But just as it’s not good to get pregnant as a teenage girl, it’s also a very bad idea for a teenage boy or young man to get a girl pregnant out of wedlock.
A friend of mine in high school got his girlfriend pregnant, and he dropped out. I’m not sure what exactly happened in his life after that, but he died very young and apparently had no family to erect a headstone at his grave. Our class had to take up a collection to get him one.
Another friend in high school also got his girlfriend pregnant. He was very intelligent and easily could have gone to college and had a great professional career. But after the pregnancy he didn’t do that. He did the right thing and married his girlfriend, but they got divorced and he went on to a series of other marriages. He did build a life for himself, but it was far more difficult than it would have been had he not gotten his high school girlfriend pregnant.
Out of wedlock births are associated with a whole host of personal and social ills, as I outlined in this article about Melissa Kearney’s book The Two-Parent Privilege.
But it’s especially bad when the parents are very young.
Having kids changes your life forever. Usually, that’s a wonderful thing. And I’m sure there are great rewards even to being a single dad even at an usually young age.
But reality is if you have a kid out of wedlock at a very young age, some of those changes are going to be bad.

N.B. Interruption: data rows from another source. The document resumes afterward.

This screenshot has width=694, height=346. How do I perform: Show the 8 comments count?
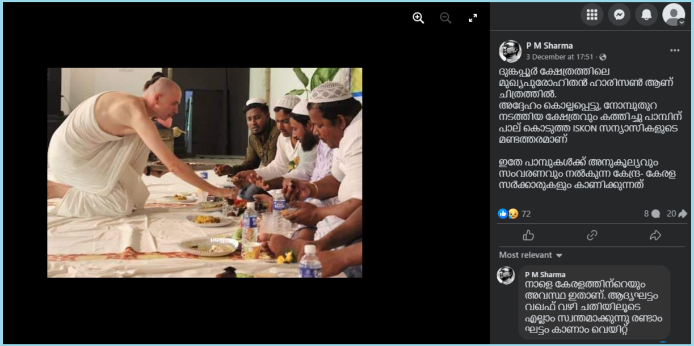tap(652, 214)
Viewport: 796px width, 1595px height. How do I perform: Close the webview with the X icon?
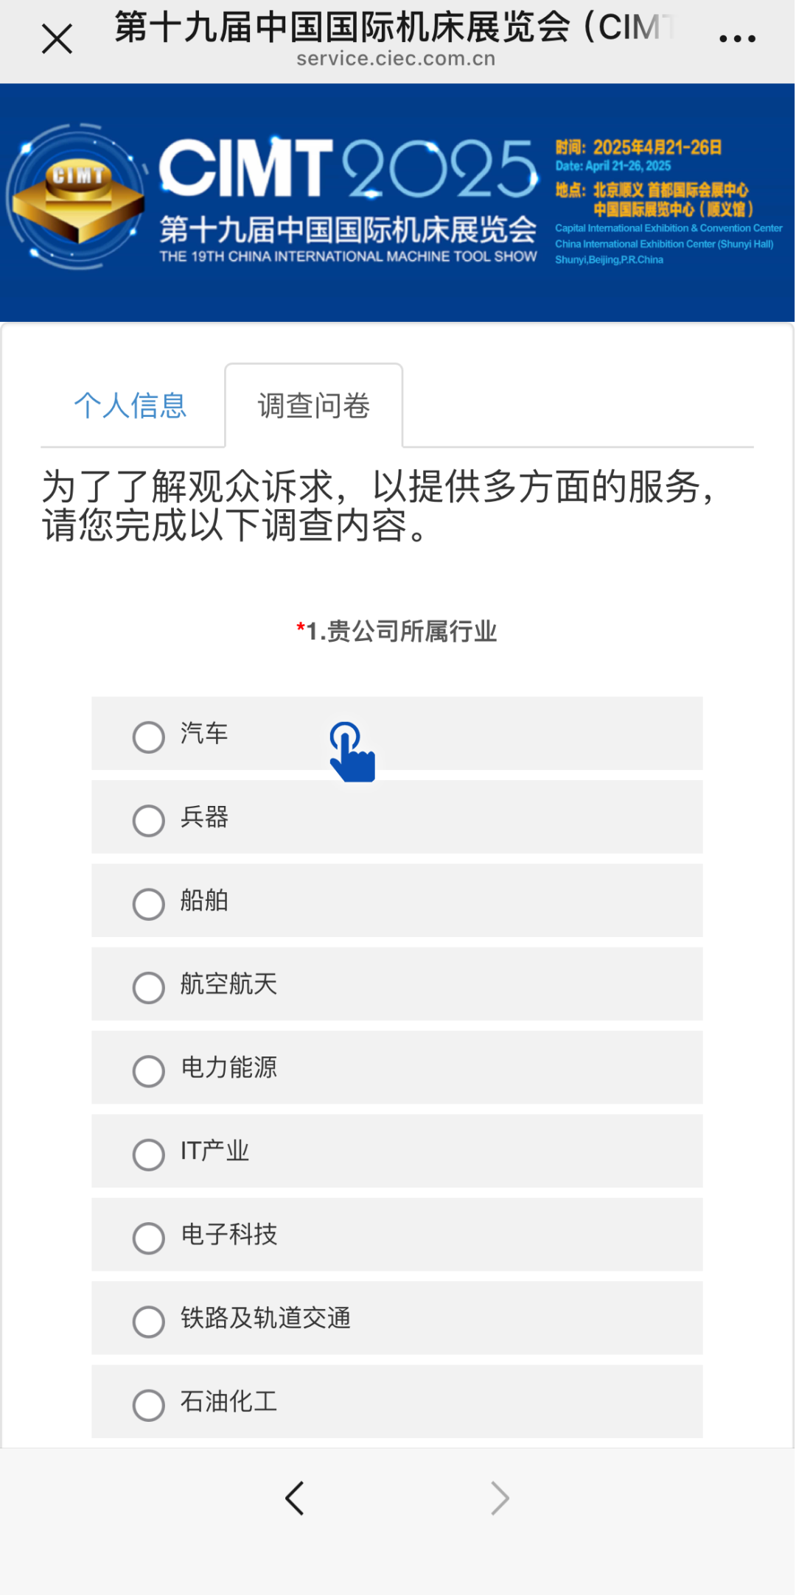(57, 38)
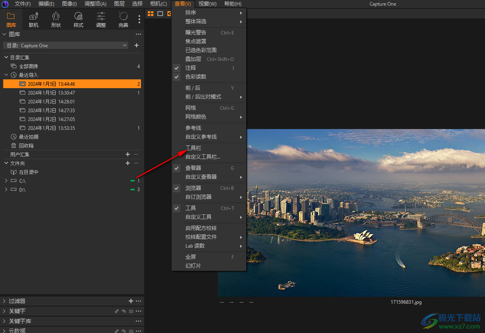
Task: Switch to the 联机 tethered capture tab
Action: (34, 20)
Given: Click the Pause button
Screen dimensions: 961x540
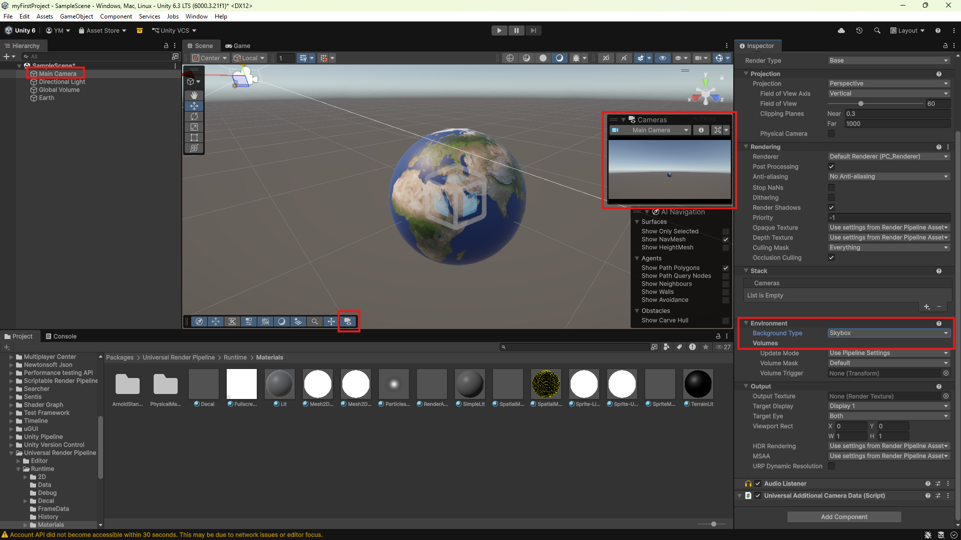Looking at the screenshot, I should tap(516, 31).
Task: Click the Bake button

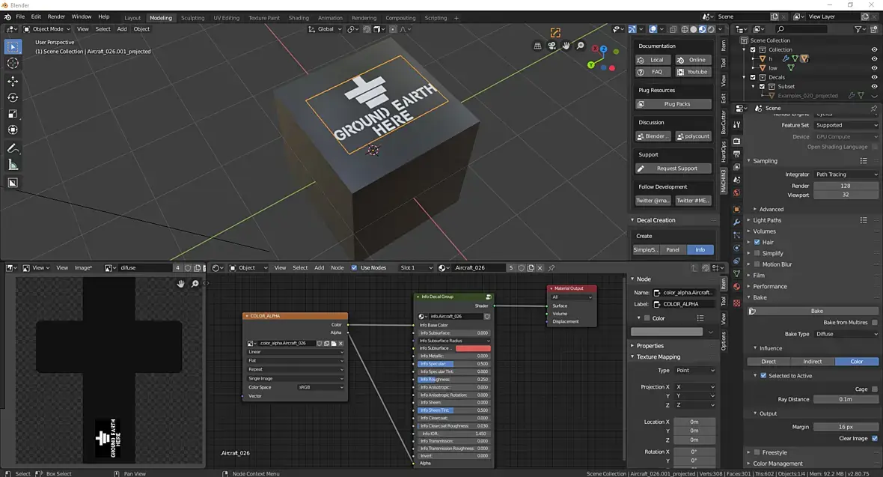Action: click(x=816, y=311)
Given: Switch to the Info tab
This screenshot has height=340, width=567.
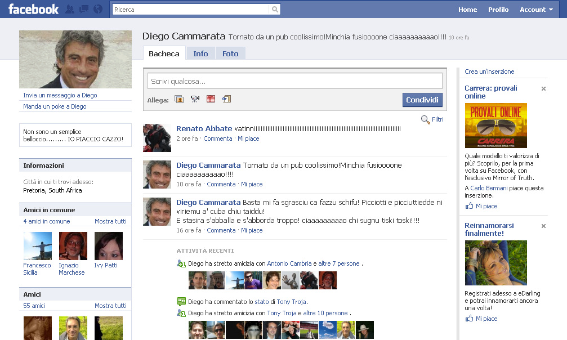Looking at the screenshot, I should point(200,53).
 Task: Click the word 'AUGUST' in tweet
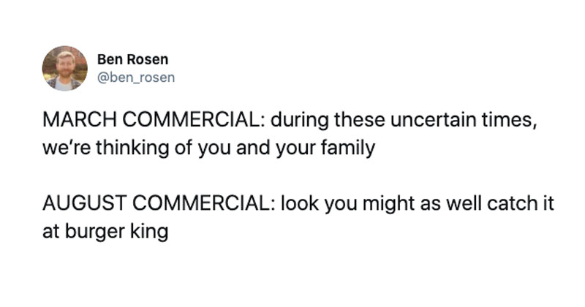85,203
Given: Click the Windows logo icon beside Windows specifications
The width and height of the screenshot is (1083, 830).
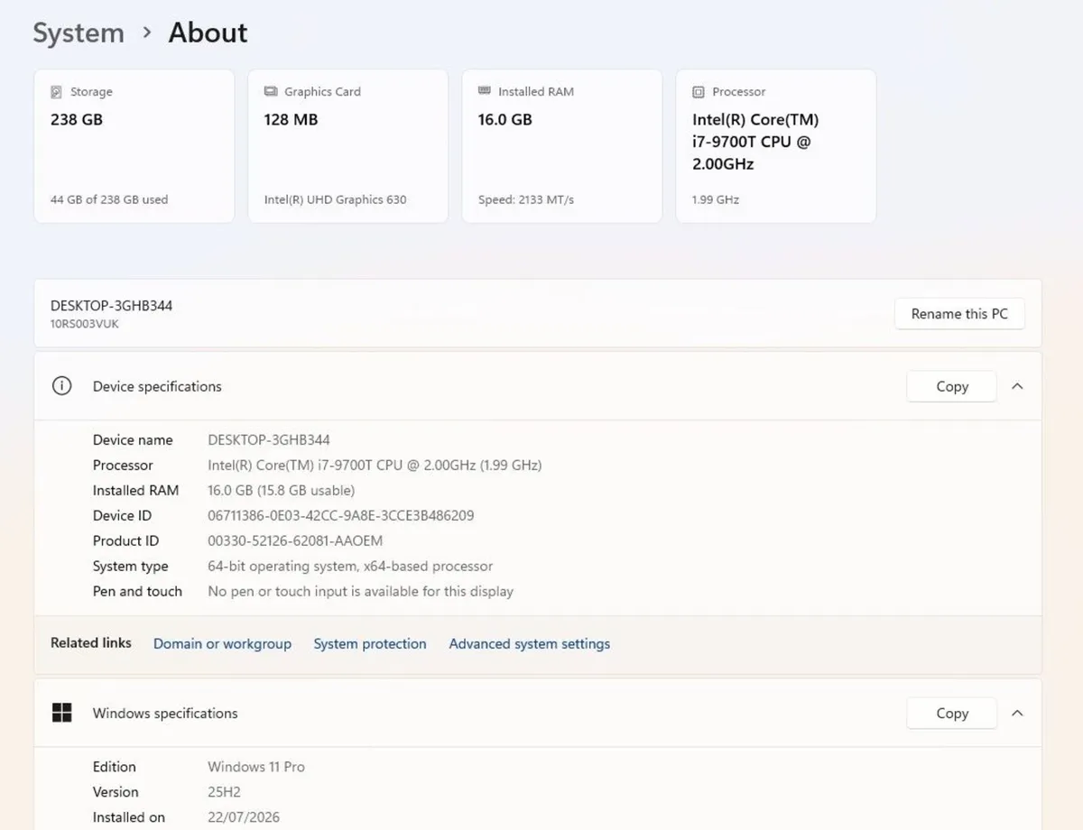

Like a minimum of 18 years child support and judges that are primed to throw you in jail as a “deadbeat dad” even if you are too poor to afford it.

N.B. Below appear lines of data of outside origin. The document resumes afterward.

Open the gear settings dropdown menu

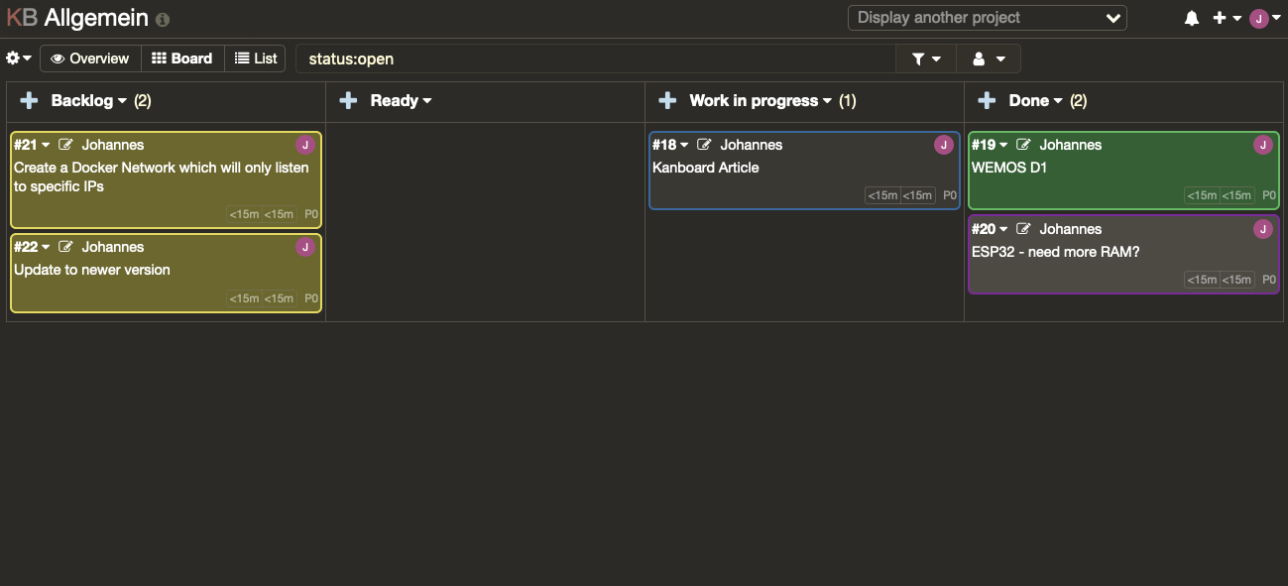19,59
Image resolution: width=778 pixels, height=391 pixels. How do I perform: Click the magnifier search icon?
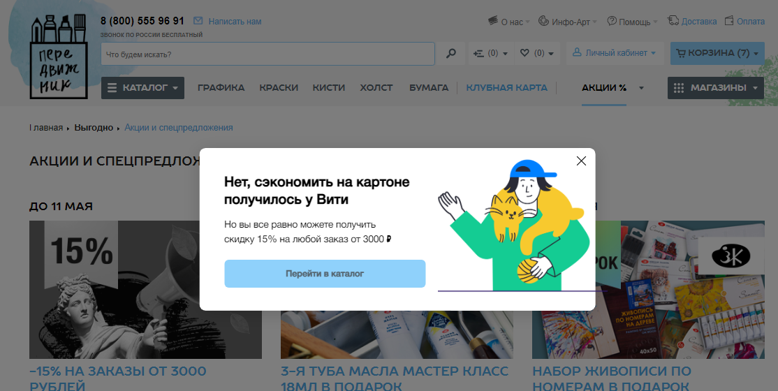[451, 54]
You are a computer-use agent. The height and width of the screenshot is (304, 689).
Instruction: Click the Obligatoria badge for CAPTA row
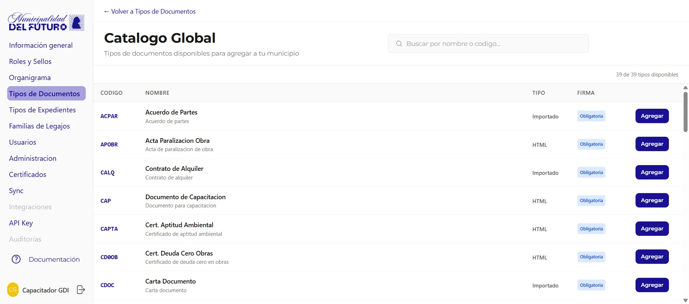coord(591,229)

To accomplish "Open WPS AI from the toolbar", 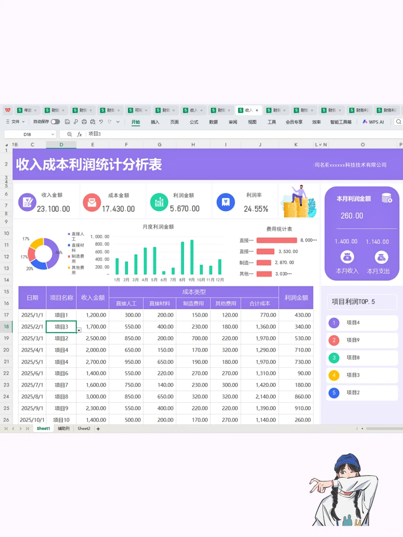I will click(x=373, y=122).
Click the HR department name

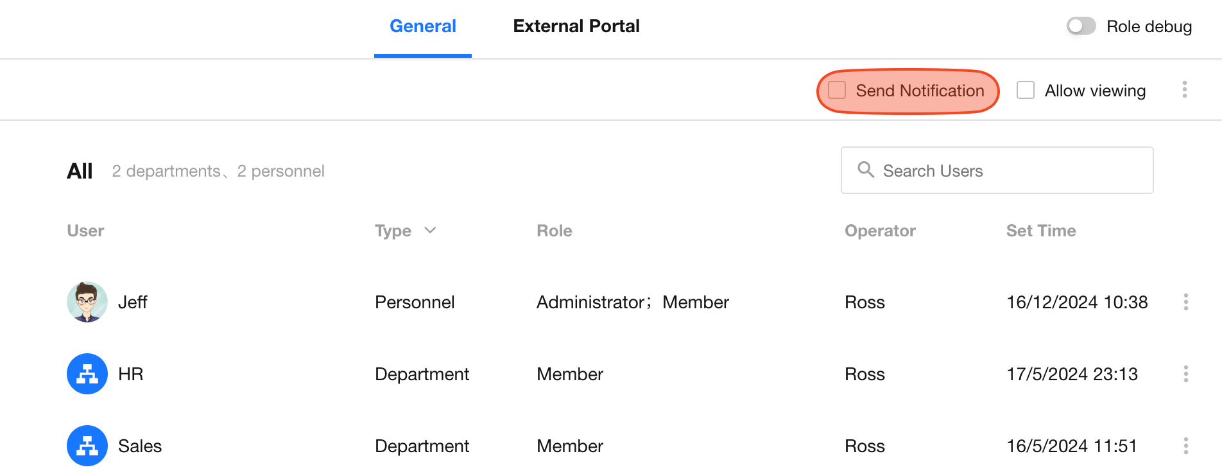(x=131, y=374)
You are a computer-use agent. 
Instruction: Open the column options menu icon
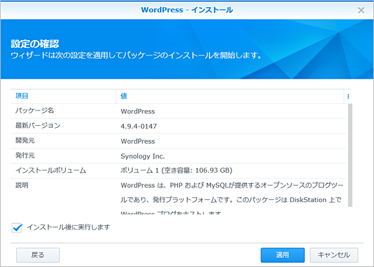click(348, 96)
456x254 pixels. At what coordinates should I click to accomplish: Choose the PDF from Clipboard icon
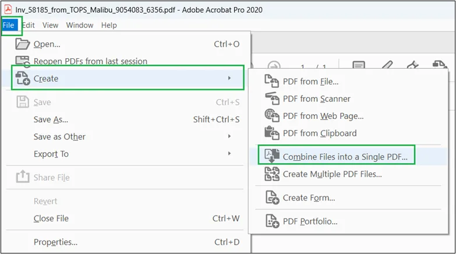tap(271, 133)
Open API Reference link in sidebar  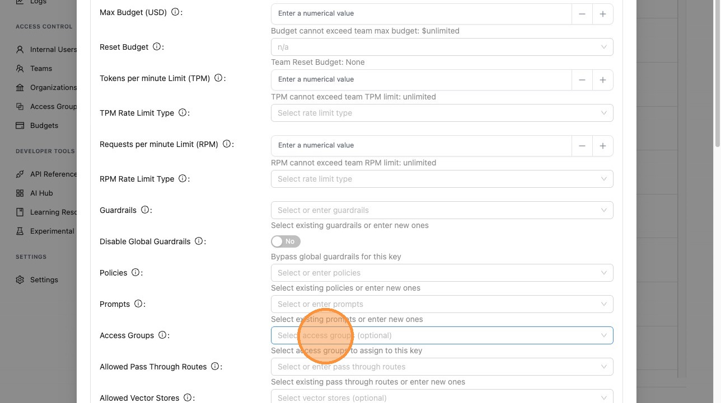tap(53, 174)
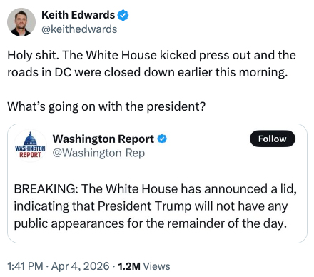Open the quoted post about the lid announcement
Screen dimensions: 314x277
pyautogui.click(x=157, y=183)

This is another area where there’s a legitimate debate about things like abstinence only education. I strongly believe and argue that men should not have sex before marriage.

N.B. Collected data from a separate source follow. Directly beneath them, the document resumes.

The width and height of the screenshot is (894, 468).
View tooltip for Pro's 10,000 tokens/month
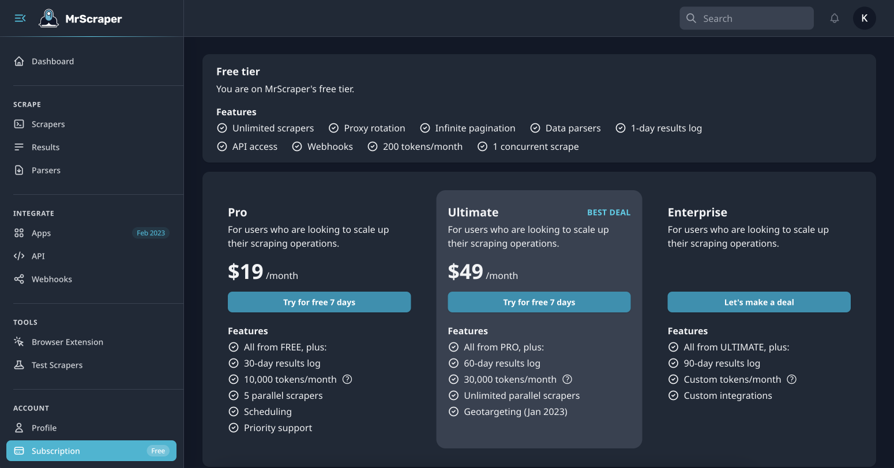(x=347, y=379)
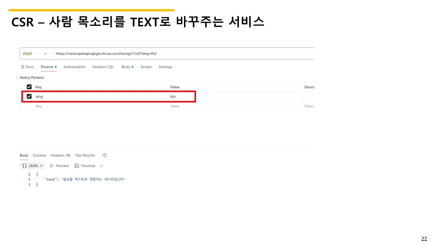Open the Scripts tab
437x246 pixels.
pyautogui.click(x=146, y=67)
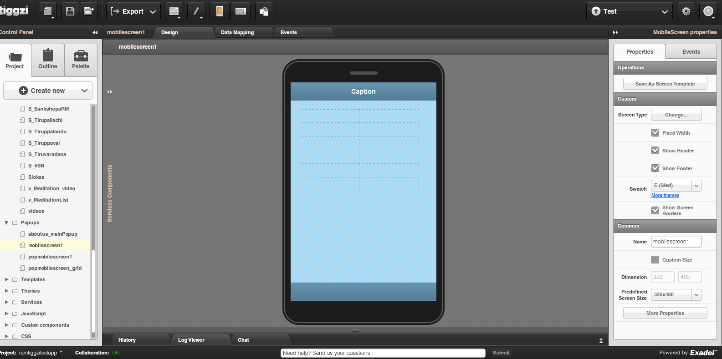Uncheck the Fixed Width checkbox
This screenshot has width=722, height=359.
pyautogui.click(x=655, y=133)
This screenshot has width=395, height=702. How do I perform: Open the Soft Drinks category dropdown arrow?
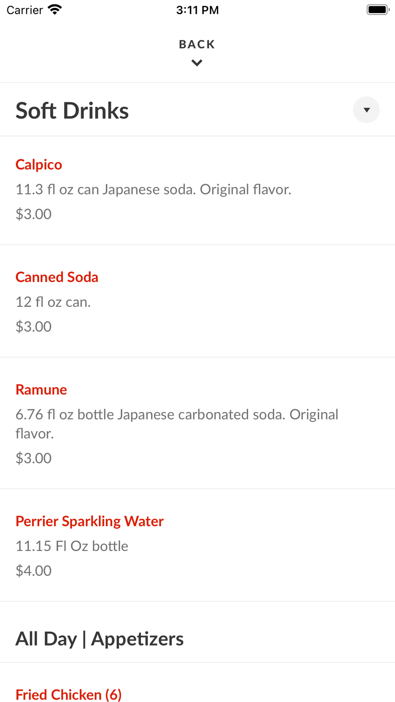(x=366, y=110)
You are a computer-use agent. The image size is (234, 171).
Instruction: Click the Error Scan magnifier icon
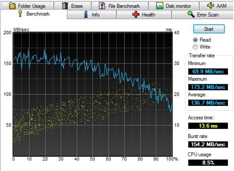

But just as there is a hierarchy of sin, there’s a hierarchy of dumb. Having unprotected sex - and any man who isn’t using his own birth control is having unprotected sex - is a whole other layer of dumb on top of an already bad decision.
The Failure Sequence
These five items line up well with what sociologist Brad Wilcox calls the “success sequence.” In the success sequence, if you graduate from high school, get a job, and then wait until you are married to have kids, then you only have a 3% chance of ending up poor.
Flip the script and see the “failure sequence,” which involves dropping out of school (item #1) or having children out of wedlock (item #5). The other items on my list - criminal activity, drugs, and impaired driving - make it much less likely that you will be able to get a job and work.
The success sequence shows that the first step to success is to avoid catastrophic failure. If you manage that, you have a 97% chance of avoiding poverty.
It’s also in line with the work of Nassim Taleb, who notes that if you are taking any risk at all of going bankrupt, then the long term expected value of your investment strategy is zero, because it’s only a matter of time until you go bust.
While in life we can’t eliminate all catastrophic risk, avoiding the worst of them is step one.
What About….?
When I asked the question on X, “What are the biggest things that could totally wreck a young man's life?” I got a lot of interesting suggestions. Taking on too much debt was one of them. Watching porn was another one. Gambling was another one.
Those are all great examples of things to avoid. And they can ruin your life. But I don’t see those typically rising to the level of existential risk that say driving drunk does.
Actually, getting into debt and going bankrupt is very recoverable when you are young. Student loans, which aren’t dischargeable in bankruptcy are the major risk here.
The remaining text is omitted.